## WHAT YOU ARE ASKED TO DO
For every line in the data below that contains "Stop", copy the line.

## TASK INPUT
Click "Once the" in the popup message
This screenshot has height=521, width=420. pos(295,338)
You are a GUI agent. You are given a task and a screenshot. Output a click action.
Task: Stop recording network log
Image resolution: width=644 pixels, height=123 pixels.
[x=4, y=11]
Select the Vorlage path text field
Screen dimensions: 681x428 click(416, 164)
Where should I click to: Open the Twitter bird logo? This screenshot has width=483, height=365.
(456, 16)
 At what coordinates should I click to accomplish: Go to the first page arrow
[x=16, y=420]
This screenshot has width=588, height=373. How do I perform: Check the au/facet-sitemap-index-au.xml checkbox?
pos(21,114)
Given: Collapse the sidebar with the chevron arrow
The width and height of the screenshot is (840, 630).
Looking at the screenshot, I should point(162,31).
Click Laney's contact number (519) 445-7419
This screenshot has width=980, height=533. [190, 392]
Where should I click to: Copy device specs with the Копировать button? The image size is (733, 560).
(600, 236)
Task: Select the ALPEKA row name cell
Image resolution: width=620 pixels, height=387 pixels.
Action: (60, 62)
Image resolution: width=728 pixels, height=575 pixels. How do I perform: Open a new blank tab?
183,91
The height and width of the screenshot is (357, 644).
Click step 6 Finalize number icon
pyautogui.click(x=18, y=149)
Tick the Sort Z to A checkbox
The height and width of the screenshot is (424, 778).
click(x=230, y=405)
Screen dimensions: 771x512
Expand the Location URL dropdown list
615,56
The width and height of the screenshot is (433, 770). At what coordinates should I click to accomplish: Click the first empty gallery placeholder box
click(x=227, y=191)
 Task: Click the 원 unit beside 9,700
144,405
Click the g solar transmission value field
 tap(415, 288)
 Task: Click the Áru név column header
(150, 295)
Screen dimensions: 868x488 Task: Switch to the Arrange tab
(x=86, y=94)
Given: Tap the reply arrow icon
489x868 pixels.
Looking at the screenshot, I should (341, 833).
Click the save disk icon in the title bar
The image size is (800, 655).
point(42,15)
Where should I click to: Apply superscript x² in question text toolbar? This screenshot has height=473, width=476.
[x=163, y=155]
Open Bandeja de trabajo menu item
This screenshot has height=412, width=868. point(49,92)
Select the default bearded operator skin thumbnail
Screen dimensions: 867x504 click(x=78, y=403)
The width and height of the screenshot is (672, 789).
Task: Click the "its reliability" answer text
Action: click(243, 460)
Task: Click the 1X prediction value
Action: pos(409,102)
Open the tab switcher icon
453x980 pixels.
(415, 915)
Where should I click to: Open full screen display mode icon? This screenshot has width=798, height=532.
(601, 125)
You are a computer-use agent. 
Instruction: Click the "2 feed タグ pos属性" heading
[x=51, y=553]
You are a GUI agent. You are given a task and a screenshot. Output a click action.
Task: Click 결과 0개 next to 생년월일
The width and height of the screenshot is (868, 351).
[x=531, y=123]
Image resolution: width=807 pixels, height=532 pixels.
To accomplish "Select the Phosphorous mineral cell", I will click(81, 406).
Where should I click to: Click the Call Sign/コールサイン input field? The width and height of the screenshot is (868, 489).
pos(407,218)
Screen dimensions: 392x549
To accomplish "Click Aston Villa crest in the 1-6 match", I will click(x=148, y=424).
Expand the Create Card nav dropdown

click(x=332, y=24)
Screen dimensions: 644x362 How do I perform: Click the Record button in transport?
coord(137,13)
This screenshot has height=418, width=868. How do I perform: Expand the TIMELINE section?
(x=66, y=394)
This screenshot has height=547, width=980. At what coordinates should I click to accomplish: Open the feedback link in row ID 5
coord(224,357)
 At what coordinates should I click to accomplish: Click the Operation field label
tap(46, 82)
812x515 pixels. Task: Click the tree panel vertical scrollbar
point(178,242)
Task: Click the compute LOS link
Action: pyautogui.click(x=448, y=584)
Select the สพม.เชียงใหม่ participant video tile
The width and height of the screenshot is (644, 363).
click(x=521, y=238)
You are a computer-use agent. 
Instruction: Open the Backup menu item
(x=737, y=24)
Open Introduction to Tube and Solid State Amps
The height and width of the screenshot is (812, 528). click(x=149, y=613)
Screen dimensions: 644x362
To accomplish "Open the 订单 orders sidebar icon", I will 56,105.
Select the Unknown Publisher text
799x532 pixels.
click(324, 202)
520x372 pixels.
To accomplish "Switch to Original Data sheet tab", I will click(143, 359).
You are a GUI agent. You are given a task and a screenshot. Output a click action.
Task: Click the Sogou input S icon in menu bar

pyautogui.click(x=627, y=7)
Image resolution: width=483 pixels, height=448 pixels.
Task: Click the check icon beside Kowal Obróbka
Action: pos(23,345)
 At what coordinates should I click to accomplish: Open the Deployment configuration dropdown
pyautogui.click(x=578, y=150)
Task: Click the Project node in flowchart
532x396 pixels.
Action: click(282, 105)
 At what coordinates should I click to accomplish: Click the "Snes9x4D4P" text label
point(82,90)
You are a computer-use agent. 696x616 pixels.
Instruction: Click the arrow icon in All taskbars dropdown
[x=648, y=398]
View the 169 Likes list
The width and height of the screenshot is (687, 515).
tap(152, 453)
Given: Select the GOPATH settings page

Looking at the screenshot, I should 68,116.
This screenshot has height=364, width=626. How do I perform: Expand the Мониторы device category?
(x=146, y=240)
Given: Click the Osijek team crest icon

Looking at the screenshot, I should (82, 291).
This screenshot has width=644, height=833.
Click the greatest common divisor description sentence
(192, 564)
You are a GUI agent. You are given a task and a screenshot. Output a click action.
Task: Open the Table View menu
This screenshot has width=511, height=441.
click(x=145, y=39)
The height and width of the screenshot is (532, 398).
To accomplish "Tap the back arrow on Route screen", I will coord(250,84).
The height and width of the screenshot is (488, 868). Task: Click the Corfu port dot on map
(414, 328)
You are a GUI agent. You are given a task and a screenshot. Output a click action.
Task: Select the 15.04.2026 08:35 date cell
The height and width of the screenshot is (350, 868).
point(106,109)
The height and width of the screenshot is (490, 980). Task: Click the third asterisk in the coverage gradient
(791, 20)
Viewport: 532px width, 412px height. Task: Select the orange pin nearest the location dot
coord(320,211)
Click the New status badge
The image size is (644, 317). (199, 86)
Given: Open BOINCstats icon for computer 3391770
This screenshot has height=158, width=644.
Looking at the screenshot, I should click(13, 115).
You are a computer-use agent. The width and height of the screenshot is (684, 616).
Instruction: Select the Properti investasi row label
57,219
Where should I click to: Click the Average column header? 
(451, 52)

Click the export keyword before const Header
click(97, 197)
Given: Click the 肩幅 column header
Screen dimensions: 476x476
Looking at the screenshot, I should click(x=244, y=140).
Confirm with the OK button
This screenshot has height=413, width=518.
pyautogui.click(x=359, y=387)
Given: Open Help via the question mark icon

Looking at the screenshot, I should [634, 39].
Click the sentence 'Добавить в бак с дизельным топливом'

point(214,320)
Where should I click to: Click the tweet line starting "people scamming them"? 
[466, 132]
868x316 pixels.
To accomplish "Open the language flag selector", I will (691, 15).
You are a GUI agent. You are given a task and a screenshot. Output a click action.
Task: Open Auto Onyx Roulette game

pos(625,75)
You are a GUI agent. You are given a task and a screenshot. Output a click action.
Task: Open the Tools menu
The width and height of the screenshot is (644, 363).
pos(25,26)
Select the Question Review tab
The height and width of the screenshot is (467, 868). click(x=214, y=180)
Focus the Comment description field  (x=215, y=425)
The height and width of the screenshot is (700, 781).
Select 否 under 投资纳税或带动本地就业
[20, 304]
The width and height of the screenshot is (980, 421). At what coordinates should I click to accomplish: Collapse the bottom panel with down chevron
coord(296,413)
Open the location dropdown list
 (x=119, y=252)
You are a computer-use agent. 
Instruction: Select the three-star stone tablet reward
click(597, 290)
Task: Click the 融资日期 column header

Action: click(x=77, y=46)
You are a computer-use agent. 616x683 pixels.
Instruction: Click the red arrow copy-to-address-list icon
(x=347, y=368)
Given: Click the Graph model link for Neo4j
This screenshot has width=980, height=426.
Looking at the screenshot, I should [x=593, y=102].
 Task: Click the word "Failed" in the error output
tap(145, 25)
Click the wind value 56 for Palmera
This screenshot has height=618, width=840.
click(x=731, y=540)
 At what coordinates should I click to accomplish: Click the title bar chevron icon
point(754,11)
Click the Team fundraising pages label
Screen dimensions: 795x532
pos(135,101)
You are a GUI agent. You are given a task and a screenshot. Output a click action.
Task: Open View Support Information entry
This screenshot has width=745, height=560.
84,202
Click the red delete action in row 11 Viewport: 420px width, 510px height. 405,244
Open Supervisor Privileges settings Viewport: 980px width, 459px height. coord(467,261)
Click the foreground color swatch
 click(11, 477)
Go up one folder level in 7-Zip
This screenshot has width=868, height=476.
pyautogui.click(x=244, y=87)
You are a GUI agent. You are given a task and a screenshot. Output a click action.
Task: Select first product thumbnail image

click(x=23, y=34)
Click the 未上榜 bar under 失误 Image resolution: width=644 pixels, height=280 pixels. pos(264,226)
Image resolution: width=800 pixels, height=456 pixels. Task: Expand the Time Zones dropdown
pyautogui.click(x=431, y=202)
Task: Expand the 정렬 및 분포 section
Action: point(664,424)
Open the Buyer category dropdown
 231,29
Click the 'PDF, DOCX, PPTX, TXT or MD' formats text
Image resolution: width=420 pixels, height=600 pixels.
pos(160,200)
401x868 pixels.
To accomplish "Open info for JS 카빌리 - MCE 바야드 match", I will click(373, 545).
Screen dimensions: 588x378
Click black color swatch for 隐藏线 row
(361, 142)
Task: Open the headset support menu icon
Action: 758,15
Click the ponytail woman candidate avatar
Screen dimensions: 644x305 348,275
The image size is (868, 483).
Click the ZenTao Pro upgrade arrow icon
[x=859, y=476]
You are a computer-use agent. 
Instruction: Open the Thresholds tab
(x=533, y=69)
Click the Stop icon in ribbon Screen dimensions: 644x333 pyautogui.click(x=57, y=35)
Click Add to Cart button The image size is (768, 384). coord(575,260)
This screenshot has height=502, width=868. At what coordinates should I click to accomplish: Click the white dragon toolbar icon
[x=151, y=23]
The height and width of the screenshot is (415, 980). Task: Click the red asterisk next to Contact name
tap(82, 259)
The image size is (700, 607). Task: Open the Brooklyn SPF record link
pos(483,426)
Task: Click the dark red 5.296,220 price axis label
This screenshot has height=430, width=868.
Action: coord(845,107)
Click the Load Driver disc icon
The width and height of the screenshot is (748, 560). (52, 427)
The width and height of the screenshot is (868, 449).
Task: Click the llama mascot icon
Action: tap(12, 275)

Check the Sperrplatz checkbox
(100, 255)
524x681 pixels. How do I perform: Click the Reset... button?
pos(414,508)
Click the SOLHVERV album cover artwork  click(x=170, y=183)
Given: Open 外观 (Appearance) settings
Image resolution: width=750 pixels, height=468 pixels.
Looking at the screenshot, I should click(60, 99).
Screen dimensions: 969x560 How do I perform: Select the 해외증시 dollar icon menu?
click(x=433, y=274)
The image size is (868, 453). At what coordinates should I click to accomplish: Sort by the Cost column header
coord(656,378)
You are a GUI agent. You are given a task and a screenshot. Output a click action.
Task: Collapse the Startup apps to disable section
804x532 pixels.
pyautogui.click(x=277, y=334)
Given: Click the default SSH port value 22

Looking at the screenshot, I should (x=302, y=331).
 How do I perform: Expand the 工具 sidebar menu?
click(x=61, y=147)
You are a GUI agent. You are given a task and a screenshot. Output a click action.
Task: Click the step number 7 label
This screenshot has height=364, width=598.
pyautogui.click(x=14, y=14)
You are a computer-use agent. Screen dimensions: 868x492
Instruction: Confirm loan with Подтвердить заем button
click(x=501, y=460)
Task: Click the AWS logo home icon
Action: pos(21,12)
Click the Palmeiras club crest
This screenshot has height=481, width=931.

## RESPONSE AREA
Task: Stop recording network log
Click the Stop icon in ribbon Screen dimensions: 644x333 pyautogui.click(x=57, y=35)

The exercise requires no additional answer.